Imagine a doctor, an engineer or a mathematician. A renowned, appraised scientist, their works have been published by every well-established university in the world. Who do you imagine? What do they look like? Chances are that “they” are a “he”.
I’m here today to breakdown why social and biological factors have influenced the idea of half of our human population being snubbed from the STEM subjects. The female half. Firstly, let’s combat these ideas primarily with its own weapon: science.
Biological studies show men and women on average have the same amount of brain cells, meaning that they are equally intelligent (Boaler, 2008). There is no biological explanation for intelligence variations between the sexes, we clearly both have the capacity to reach our full potentials. Although one could argue that men and women have individual inherited strengths swaying them towards humanities or sciences. Further research states that men only use the left side of the brain for language, whereas women access both sides in a more balanced manner. Similarly, when looking at emotionally charged images, women’s brains were accessing and using nine different sections, but men only used two. We can infer what we would like from this evidence, women are inherently more emotional and more skilled in terms of communication. Is this the reason there is increased female involvement in humanities instead of STEM? No. We don’t see a trend in gender achievement gaps across countries. Although we may be biologically coded to be emotional, we can still be successful. Evidently, we don’t have any disadvantage hardwired inside of us.
I strongly believe that female participation in STEM and gender equality are intertwined. Inseparable. Interdependent. For example, Turkey. A country which was rated extremely low for gender equality also sport one of the largest gender gaps in terms of women to men in STEM. What does this mean? Well, when you tell a woman that she is less. Less valuable. Less educated. Less powerful than a man. These “less”es build inside like a toxic wall. She prevents herself from reaching her full potential to strive for the highest achievements.
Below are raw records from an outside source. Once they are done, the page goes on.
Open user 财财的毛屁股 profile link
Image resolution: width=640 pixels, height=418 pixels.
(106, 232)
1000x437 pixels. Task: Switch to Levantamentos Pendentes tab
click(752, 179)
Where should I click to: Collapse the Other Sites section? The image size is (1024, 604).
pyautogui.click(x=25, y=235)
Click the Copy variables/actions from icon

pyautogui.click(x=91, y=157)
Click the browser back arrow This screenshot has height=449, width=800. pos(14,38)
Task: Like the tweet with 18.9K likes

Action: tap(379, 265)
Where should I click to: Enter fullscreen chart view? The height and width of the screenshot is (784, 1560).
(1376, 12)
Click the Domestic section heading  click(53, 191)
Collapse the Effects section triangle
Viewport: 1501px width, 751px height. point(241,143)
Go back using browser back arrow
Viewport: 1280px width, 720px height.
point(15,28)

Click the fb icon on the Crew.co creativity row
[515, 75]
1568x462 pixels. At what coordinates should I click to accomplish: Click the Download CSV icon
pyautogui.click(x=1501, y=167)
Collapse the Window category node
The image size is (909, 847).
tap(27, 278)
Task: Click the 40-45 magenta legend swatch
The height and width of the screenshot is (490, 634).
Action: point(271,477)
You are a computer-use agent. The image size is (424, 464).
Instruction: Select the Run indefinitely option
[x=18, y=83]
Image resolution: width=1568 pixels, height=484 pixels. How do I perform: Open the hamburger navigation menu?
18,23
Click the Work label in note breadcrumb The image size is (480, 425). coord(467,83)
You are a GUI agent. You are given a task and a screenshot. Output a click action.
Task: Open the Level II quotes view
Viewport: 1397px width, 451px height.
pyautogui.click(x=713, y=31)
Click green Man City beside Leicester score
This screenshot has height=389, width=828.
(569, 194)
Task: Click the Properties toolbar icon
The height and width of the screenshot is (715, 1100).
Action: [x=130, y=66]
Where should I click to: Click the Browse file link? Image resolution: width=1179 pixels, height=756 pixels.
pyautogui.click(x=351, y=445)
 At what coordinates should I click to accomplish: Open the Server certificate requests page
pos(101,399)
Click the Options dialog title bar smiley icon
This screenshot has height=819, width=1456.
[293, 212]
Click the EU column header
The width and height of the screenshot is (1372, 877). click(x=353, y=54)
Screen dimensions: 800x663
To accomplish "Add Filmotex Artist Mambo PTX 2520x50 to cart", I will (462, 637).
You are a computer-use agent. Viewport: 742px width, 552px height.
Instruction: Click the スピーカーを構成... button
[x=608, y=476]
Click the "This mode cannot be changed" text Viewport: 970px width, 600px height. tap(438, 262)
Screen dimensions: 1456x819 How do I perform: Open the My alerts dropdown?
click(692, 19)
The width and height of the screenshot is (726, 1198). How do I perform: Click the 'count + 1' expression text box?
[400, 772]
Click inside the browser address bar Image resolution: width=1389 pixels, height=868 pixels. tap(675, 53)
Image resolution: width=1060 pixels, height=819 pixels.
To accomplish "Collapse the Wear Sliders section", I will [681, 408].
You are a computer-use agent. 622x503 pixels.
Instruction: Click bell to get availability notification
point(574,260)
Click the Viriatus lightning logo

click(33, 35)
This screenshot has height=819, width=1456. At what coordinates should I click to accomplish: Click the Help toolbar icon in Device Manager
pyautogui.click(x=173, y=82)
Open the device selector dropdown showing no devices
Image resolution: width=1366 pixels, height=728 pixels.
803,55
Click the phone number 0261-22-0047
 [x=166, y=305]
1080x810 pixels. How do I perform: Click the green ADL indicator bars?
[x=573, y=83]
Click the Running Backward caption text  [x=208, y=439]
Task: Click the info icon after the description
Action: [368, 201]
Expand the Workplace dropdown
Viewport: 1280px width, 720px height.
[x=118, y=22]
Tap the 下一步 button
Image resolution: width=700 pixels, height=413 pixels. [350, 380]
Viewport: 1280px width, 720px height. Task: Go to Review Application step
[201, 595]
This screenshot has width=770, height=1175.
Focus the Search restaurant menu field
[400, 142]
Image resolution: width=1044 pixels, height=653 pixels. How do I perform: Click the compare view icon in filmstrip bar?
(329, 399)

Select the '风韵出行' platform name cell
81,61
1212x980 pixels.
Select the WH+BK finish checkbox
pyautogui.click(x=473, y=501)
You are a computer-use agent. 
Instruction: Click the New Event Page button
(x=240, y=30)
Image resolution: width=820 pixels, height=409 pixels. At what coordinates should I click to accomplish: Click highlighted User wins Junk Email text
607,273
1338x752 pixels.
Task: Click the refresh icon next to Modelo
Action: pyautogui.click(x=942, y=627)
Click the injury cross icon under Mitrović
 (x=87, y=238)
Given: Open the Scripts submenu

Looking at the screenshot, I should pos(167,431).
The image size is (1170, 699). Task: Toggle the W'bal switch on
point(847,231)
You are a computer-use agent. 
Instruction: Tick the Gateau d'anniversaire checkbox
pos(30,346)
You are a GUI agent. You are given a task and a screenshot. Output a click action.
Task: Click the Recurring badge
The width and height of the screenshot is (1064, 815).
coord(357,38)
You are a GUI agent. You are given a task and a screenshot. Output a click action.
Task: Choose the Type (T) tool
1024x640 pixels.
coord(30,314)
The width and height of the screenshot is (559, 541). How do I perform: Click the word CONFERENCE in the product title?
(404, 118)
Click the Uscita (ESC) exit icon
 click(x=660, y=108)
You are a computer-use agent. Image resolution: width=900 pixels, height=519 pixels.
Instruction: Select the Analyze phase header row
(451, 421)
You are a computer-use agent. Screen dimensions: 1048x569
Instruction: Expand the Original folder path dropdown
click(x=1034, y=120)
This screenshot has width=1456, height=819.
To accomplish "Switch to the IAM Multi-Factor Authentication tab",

She becomes her own enemy. Her own downfall. What forces her into thinking this though? Stereotypes.
Stereotypes was a recurring cause during my research. It appears that forlorn historical examples of men dominating the STEM field still influence society’s past and present. Dr. Esther Lederberg was a microbiologist credited with discovering the lambda bacteriophage - a virus that infects bacteria. Both Joshua Lederberg (her husband) and his male colleagues received the Nobel Prize for physiology or medicine in 1958. Esther was not recognized for her contributions at all. Is this right? Is this fair? Why did she not get the same recognition her husband got? I was enraged on her behalf, so much work and dedication for so little reward.
You must be thinking, surely, these stereotypes aren’t still enforced today? Many clothing retailers and toy shops still feed toxic ideologies to our generations and the generations to come. Forever 21 released a girl’s shirt saying, “ALLERGIC TO ALGEBRA”. Sexism at its finest. These cases which may seem minor and meaningless can really belittle someone’s desires. Imagine a little girl, who wanted to study maths at university when she grew up, saw that. How would she feel? Inadequate? Ashamed? Confused? Society stop putting people through this emotional turmoil. These unwarranted negative stereotypes hinder female success on a widescale, restricting them heavily.
Finally, I don’t want to appear to be belittling men, I strongly believe that men and women have equal capabilities. I aim to criticise the society that segregate these men and women from each other. Putting them in a labelled box, stating what they can and can’t achieve. If you’re a girl that wants to pursue engineering, do it. If you’re a man who wants to stay home to look after the kids, do it. No one has a say in what someone can or can’t achieve. Only they, themselves, have the power to do so.